▸ PROBLEM TO SOLVE
In the data below, repeat the line containing "Given: Visit the alt-wimpfen.de website link" and every following line exactly, up to and including the last line. Exclude pictures.

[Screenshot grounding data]

▬▬▬▬▬▬

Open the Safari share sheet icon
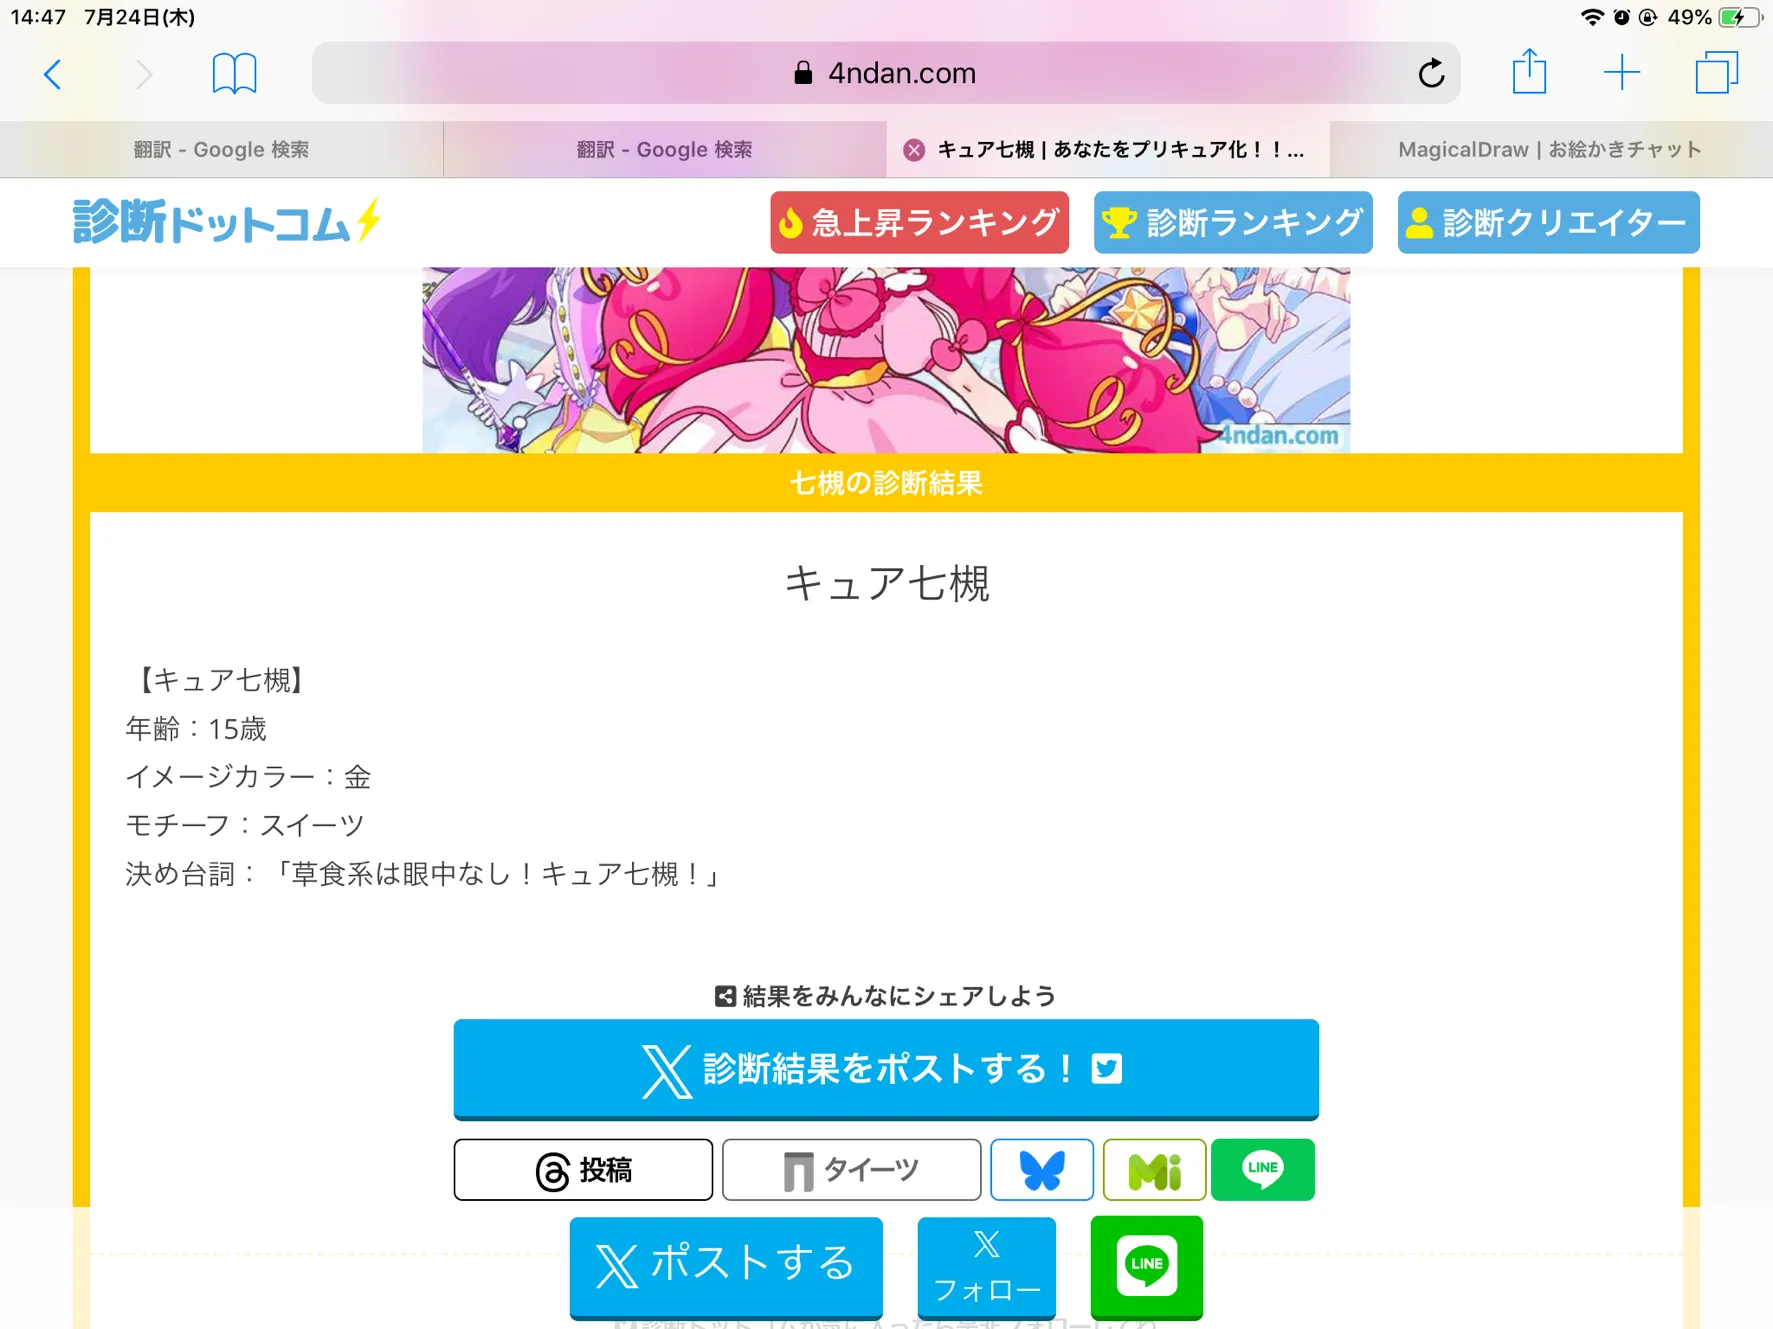The image size is (1773, 1329). point(1529,72)
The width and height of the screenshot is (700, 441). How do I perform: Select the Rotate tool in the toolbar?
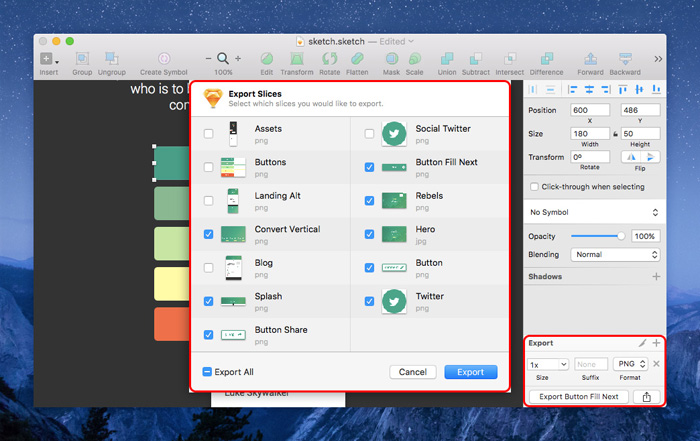pyautogui.click(x=329, y=59)
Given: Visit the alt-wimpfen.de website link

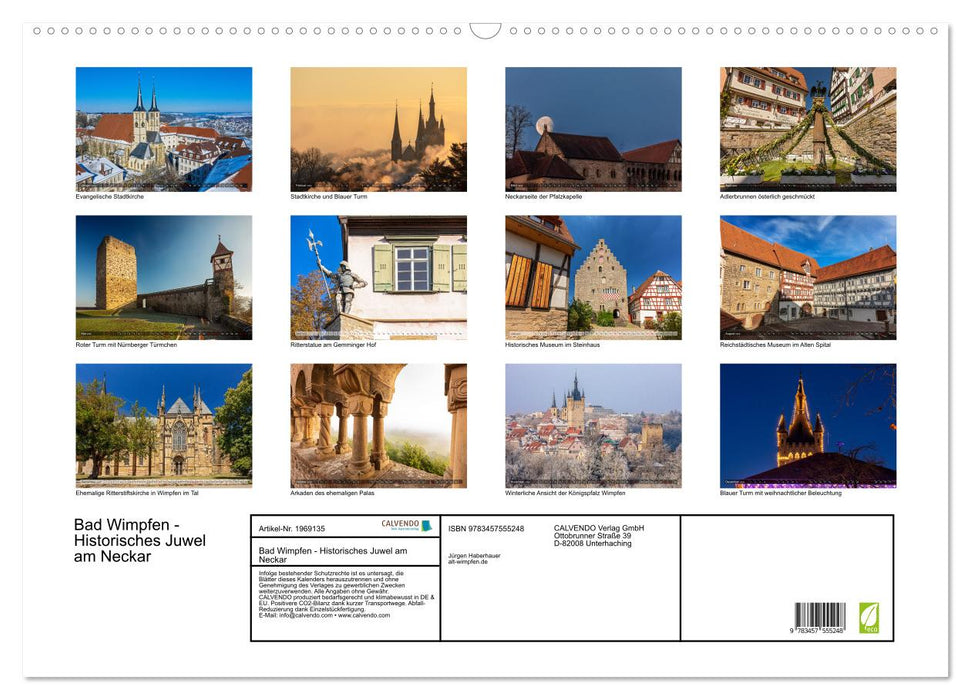Looking at the screenshot, I should click(467, 563).
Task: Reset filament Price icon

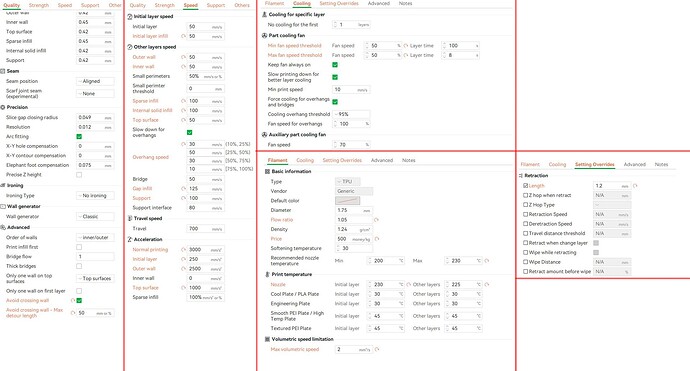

▬▬▬▬▬▬

▸ ANSWER FOR THIS EXERCISE
Given: Visit the alt-wimpfen.de website link

Looking at the screenshot, I should click(467, 563).
Task: Reset filament Price icon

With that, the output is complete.